Learn your tools and how to use them to interact with your system. Things like Bash, UNIX file system, git CLI, environment virtualization and package management are the foundation and you won’t be able to build much outside of your beloved IDE (more often than not the issues arising in your IDE require you to understand what’s going on under the hood to fix them). The more comfortable you are with these tools, the easier life would be (and that’s the hill I’m ready to die on).

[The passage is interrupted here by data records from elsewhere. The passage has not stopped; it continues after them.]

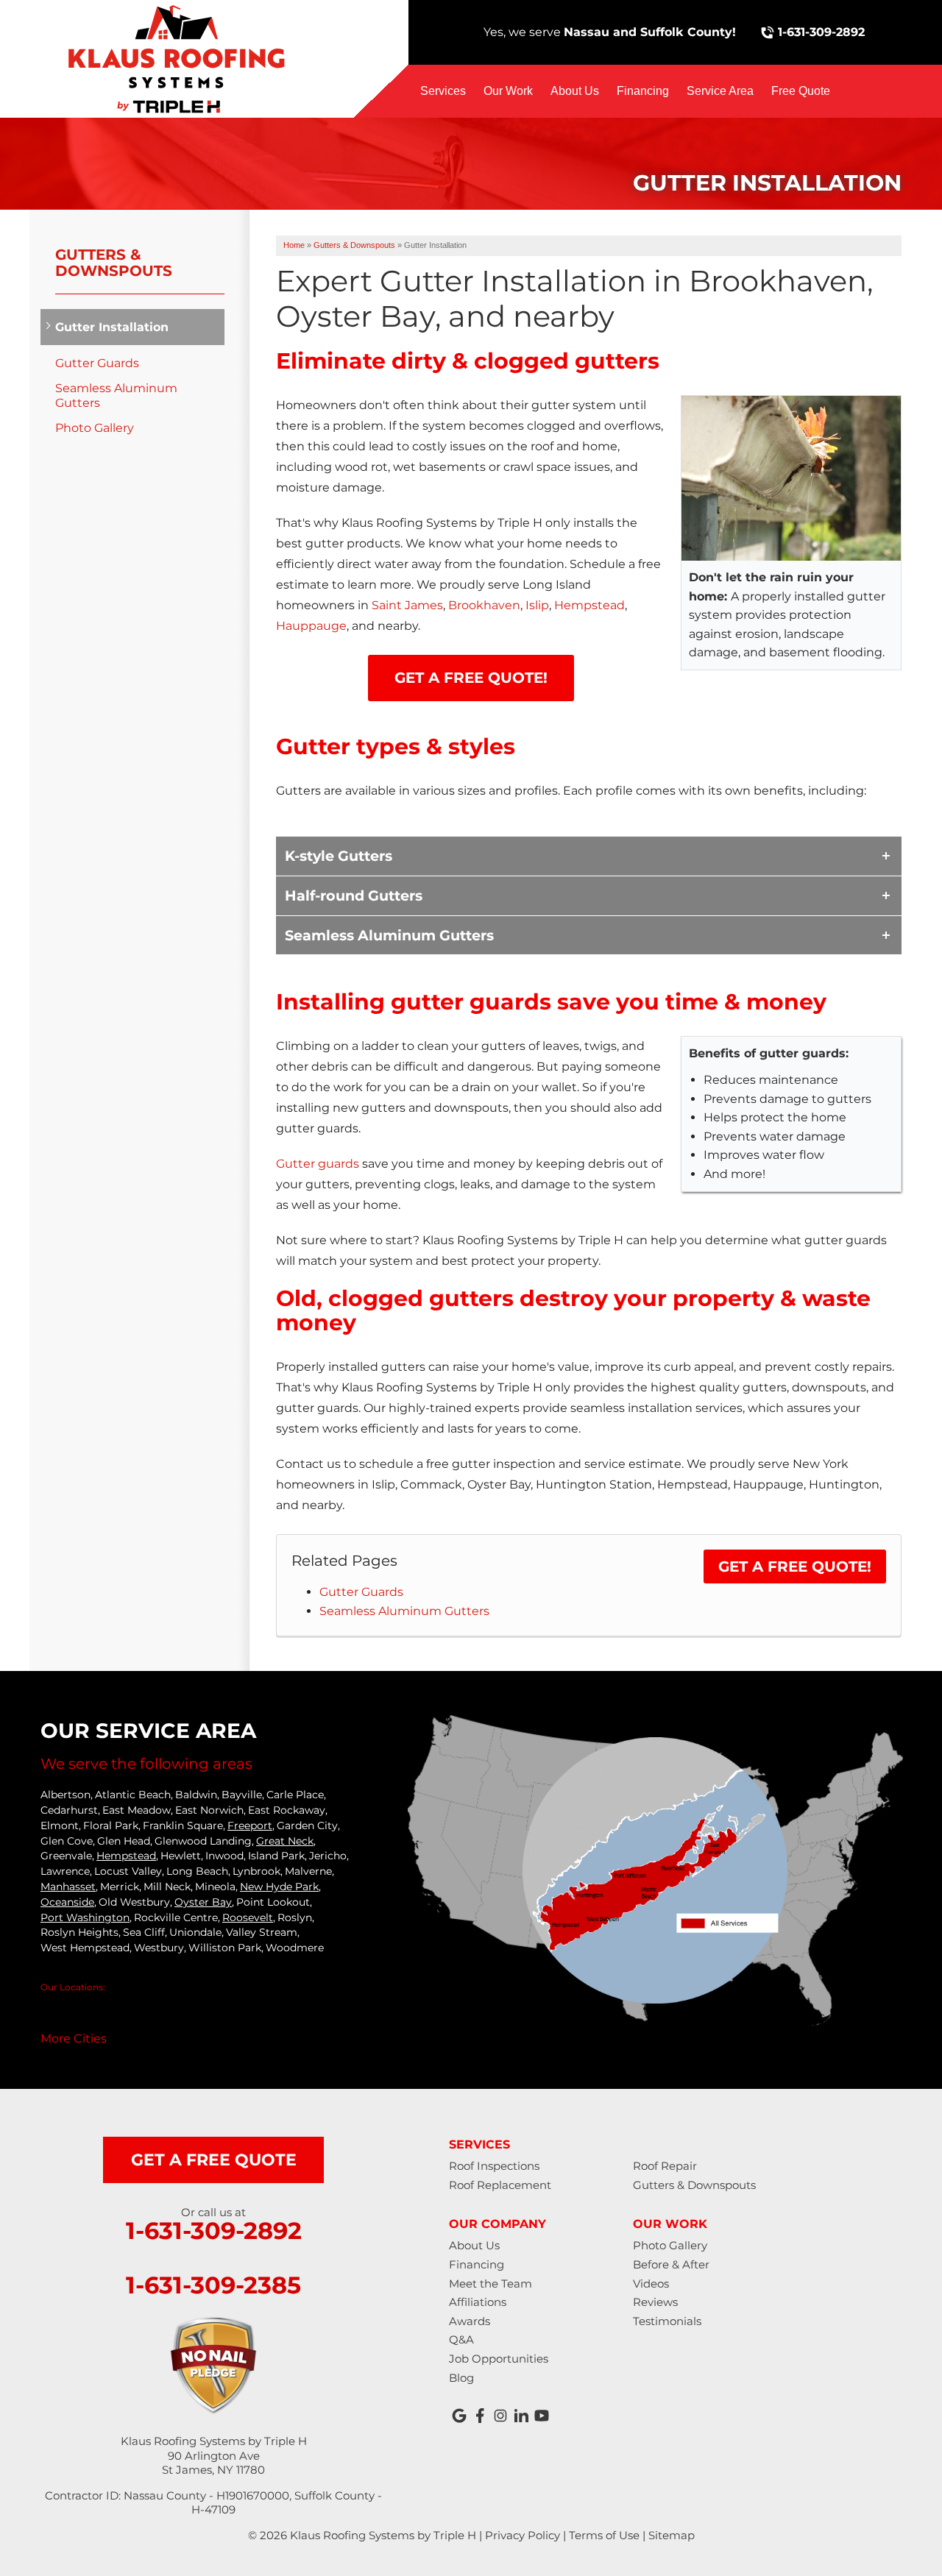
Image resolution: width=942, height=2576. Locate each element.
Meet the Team (490, 2284)
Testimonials (667, 2321)
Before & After (671, 2264)
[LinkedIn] (521, 2415)
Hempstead (589, 605)
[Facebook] (480, 2415)
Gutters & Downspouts (113, 262)
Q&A (461, 2339)
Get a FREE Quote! (794, 1566)
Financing (643, 91)
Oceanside (67, 1902)
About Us (574, 91)
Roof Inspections (494, 2166)
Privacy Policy (522, 2535)
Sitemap (671, 2535)
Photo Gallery (94, 428)
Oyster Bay (203, 1902)
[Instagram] (500, 2415)
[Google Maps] (459, 2415)
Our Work (508, 91)
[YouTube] (541, 2415)
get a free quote (214, 2160)
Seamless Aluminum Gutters (389, 935)
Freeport (249, 1825)
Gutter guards (317, 1164)
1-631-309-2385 (213, 2285)
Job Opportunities (498, 2359)
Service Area (720, 91)
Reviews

Over the past year I made extra effort to use more of common UNIX CLI tools like cat, awk, grep, xargs in combination with pipes but also rg (optimized grep) and jq (for parsing JSON).

Examples#

  • probably the most frequently used command to create a project venv using poetry and install in it the Python libs from requirements.txt

    cat requirements.txt | xargs poetry add
    
  • starts the only cluster with the name “Main”

    databricks clusters list |\
        awk '{if ($2 == "Main") print $1}' |\
        xargs databricks clusters start
    
  • send the SIGKILL signal to all Java processes other than java-language-server (note a cool little flag -v for grep for inverted match)

    ps aux |\
        grep '[j]ava' |\
        grep -v java-language-server |\
        awk '{print $2}' |\
        xargs kill -9
    
  • In my graduation project, I had multiple simulations of a distributed streaming applicaton running across multiple nodes and generating gigabytes of logs.

    The logs look exactly as you might expect in a typical Java application with Log4j:

    logs

    To inspect what happens in the system with non-deterministic behavior and test my assumptions about its behavior, I wrote some test using bash bats. The example test below counts the number of total complex events sent and received to make sure that the “at-most-once” message delivery guarantee is fulfilled.

    @test 'assert no duplicate complex events()' {
      for ((i=0; i<N_NODES; i++)); do
        echo "Node $i"
        total=$(rg -S -e "Received event: complex.*" ${LOG_DIR}/$i.log |\
                awk -F  '|' '{print $2}'|\
                wc -l)
        echo "  Total: $total"
    
        distinct=$(rg -S -e "Received event: complex.*" ${LOG_DIR}/$i.log |\
                   awk -F  '|' '{print $2}' |\
                   awk '!seen[$0]++'|\
                   wc -l)
        echo "  Distinct: $distinct"
    
        assert_equal "$total" "$distinct"
      done;
    }
    

    rg performs a search on the file ${LOG_DIR}/$i.log using a regular expression (-e) with a smart case (-S). awk is a magic util (that I still don’t use enough!) that splits each row with the delimiter | and selects the 2nd element of the resulting split list (the element at index 0 being the original unsplit line). The expression !seen[$0]++ accumulates all the occurrences of duplicate elements into the array seen and wc -l naturally returns the number of duplicates.